───── Document section

The forced-labor system for gathering rubber was swiftly copied by French, German, and Portuguese colonial officials with equally fatal results. Because the system’s effects in the Congo could so easily be blamed on one man, who could safely be attacked because he did not represent great power, an international outcry focused on Leopold. That pressure finally forced him to relinquish his ownership of the territory, and it became the Belgian Congo in 1908. Leopold, however, made the Belgian government pay him for his prized possession. He died the following year. Because his only son had predeceased him, Leopold’s nephew Albert I succeeded to the throne.
By the end of his life, Leopold was unpopular with his people, but, ironically, that had much less to do with his actions in Africa than with the conduct of his personal life. He spoke contemptuously of Belgium’s small size, could not speak proper Dutch, the native language of more than half of its citizens, spent long winters in luxurious quarters on the French Riviera, and was estranged from two of his three daughters. Moreover, he had a well-known penchant for teenage girls, and, when he was age 65, he began a liaison with a teenage former prostitute who bore him two additional children.

──────────
───── Source data

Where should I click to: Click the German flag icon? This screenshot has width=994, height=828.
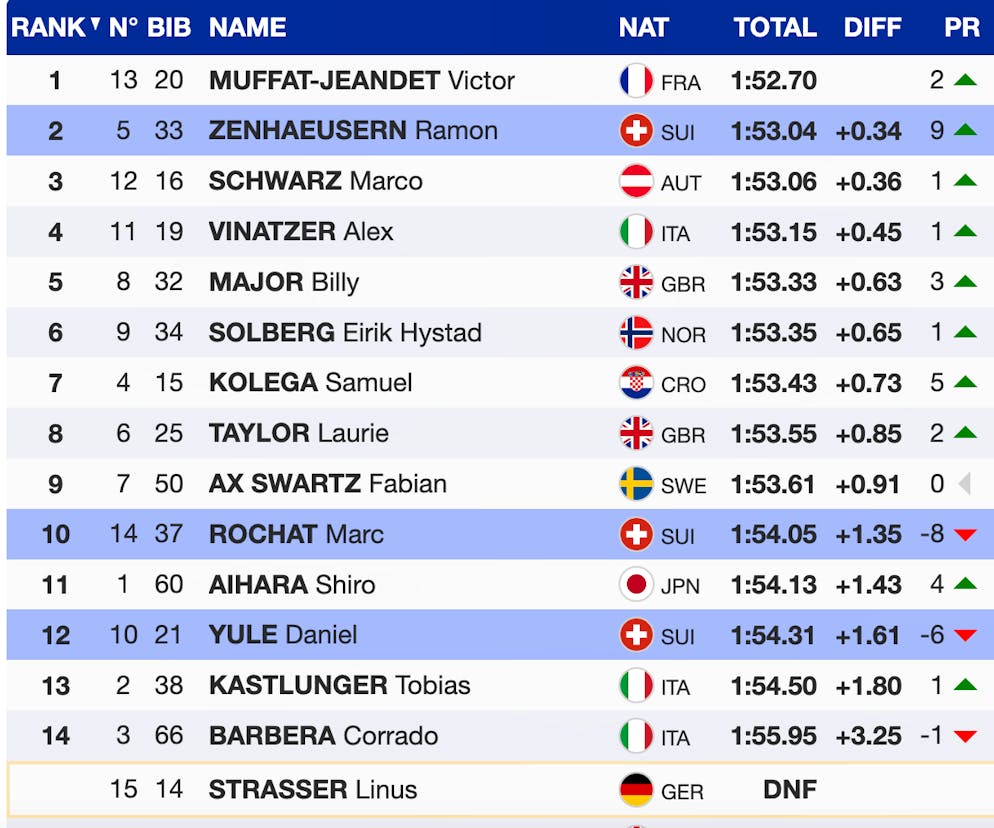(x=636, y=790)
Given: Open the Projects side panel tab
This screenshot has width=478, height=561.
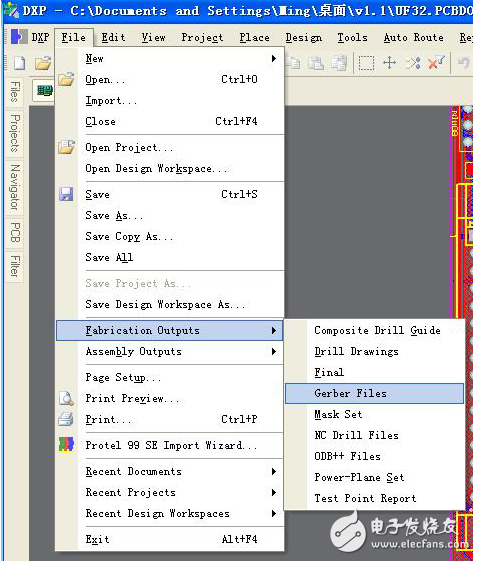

──────────

Required work.
1. In one to three sentences, explain why the international outcry in the passage on Leopold and the Congo centered on Leopold himself.
2. Write the next part of the passage on Leopold and the Congo, picking up after its final sentence.
These lines come from a different source than the text about Leopold and the Congo.

Answers in order.
1. The effects of the forced-labor rubber system in the Congo could easily be blamed on one man. Leopold could also be attacked safely because he did not represent a great power.

2.
He is remembered in Belgium for some of what he built with his Congo wealth, such as the monumental Arcade du Cinquantenaire in Brussels, and for his advocacy of strong fortifications in the eastern part of the country, which slowed the advance of German troops in 1914 at the beginning of World War I. His most important legacy, however, remains the human catastrophe that the rubber-forced labor system brought to the Congo—a heritage that continued to echo in that region more than a century after Leopold’s death.